I want to write a hypothesis.stateful.RuleBasedStateMachine
which asserts that an exception is raised under certain circumstances. pytest
provides the raises
context manager for writing tests about exceptions. If I use pytest.raises
inside a hypothesis.stateful.rule
, the sequence of steps that lead to the test failure is not reported.
Rewriting the rule without pytest.raises
results in the desired behaviour: the sequence of steps is displayed.
Here is some sample code:
from os import getenv
from pytest import raises
from hypothesis.stateful import RuleBasedStateMachine, rule
SHOW_PROBLEM = getenv('SHOW_PROBLEM') == 'yes'
# A state machine which asserts that an exception is raised in under some condition
class FifthCallShouldRaiseValueError(RuleBasedStateMachine):
def __init__(self):
super().__init__()
self.model = Model()
self.count = 0
if SHOW_PROBLEM:
# This version does NOT report the rule sequence
@rule()
def the_rule(self):
self.count += 1
if self.count > 4:
with raises(ValueError):
self.model.method()
else:
# This version DOES report the rule sequence
@rule()
def the_rule(self):
self.count += 1
if self.count > 4:
try:
self.model.method()
except ValueError: assert True
except : assert False
else : assert False
T = FifthCallShouldRaiseValueError.TestCase
# A model that deliberately fails the test, triggering reporting of
# the sequence of steps which lead to the failure.
class Model:
def __init__(self):
self._count = 0
def method(self):
self._count += 1
if self._count > 4:
# Deliberate mistake: raise wrong exception type
raise TypeError
To observe the difference in behaviour, exectue the test with
SHOW_PROBLEM=yes pytest <...>
SHOW_PROBLEM=no pytest <...>
In the second case the output will show
state = FifthCallShouldRaiseValueError()
state.the_rule()
state.the_rule()
state.the_rule()
state.the_rule()
state.the_rule()
state.teardown()
This sequence of steps is missing from the output in the first case. This is usdesirable: the sequence should be show in both cases.
pytest.raises
raises Failed: DID NOT RAISE <class 'ValueError'>
while the hand-written version raises AssertionError
. The former is more informative when it comes to the failure to raise the required exception, but somehow seems to prevent hypothesis.stateful
from reporting the sequence of steps, which tells us how we got into that state, and is often the most interesting part of the output.

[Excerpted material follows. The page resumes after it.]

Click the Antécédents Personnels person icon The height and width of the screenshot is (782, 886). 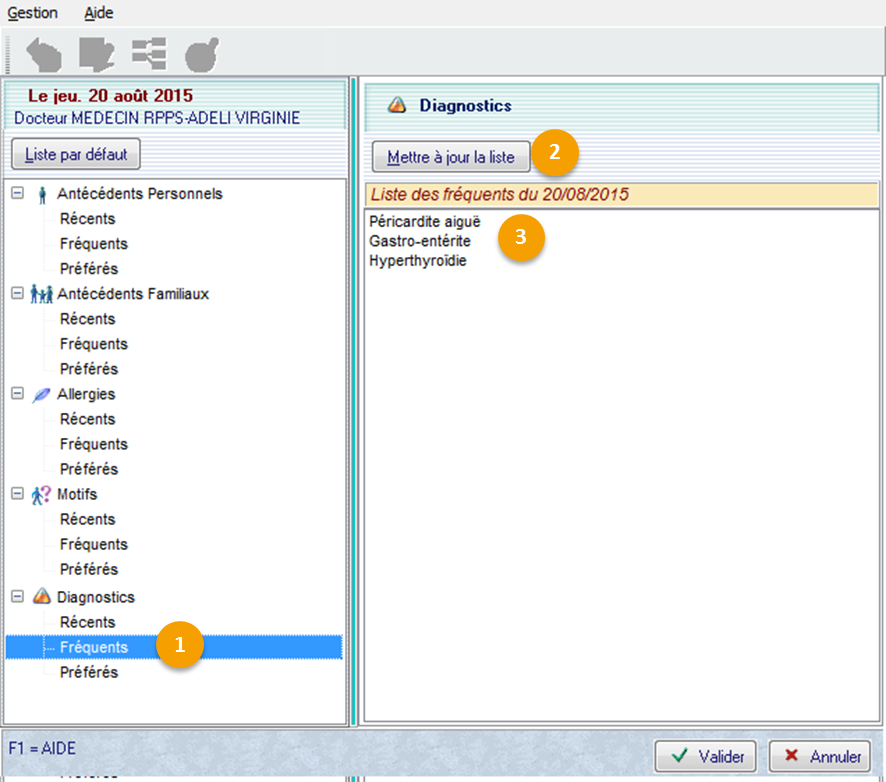(x=41, y=194)
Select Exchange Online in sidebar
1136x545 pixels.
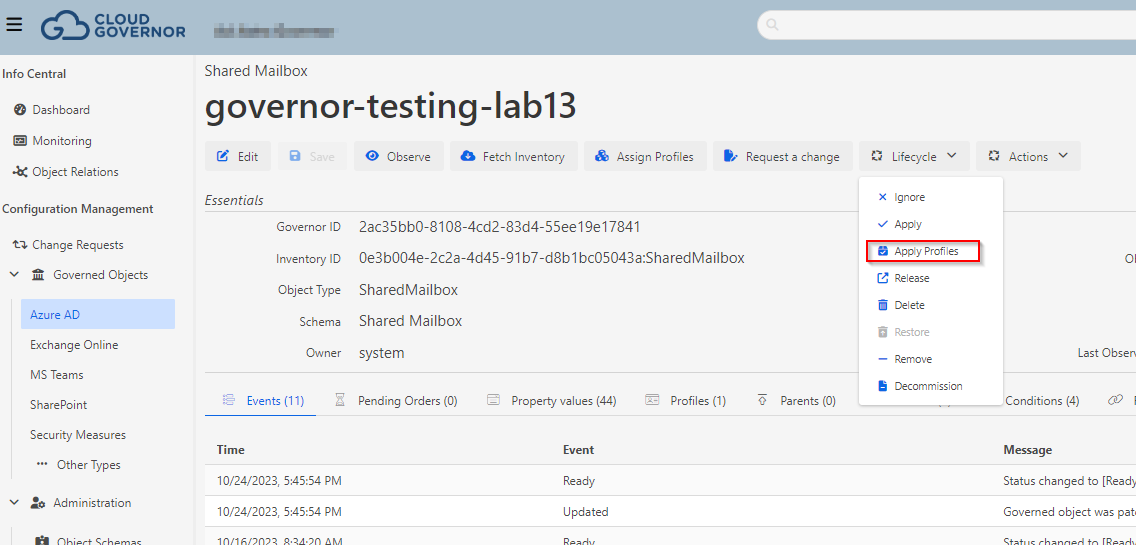[x=74, y=345]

What can be done to mitigate this, i.e. to ensure that the sequence of steps is printed out, besides not using pytest.raises
?
It turns out that the steps are not printed if a rule raises BaseException
or a non-Exception
subclass. pytest.raises(...)
raises just such an error if it doesn't get the expected exception, and there you are.
https://github.com/HypothesisWorks/hypothesis/issues/1372
It's not a particularly gnarly bug now that it's been identified - and thanks for your part in that, by reporting a reproducible case! - so we should get a fix out soon.
Update: this bug was fixed in Hypothesis 3.65.1, on 2018-07-03.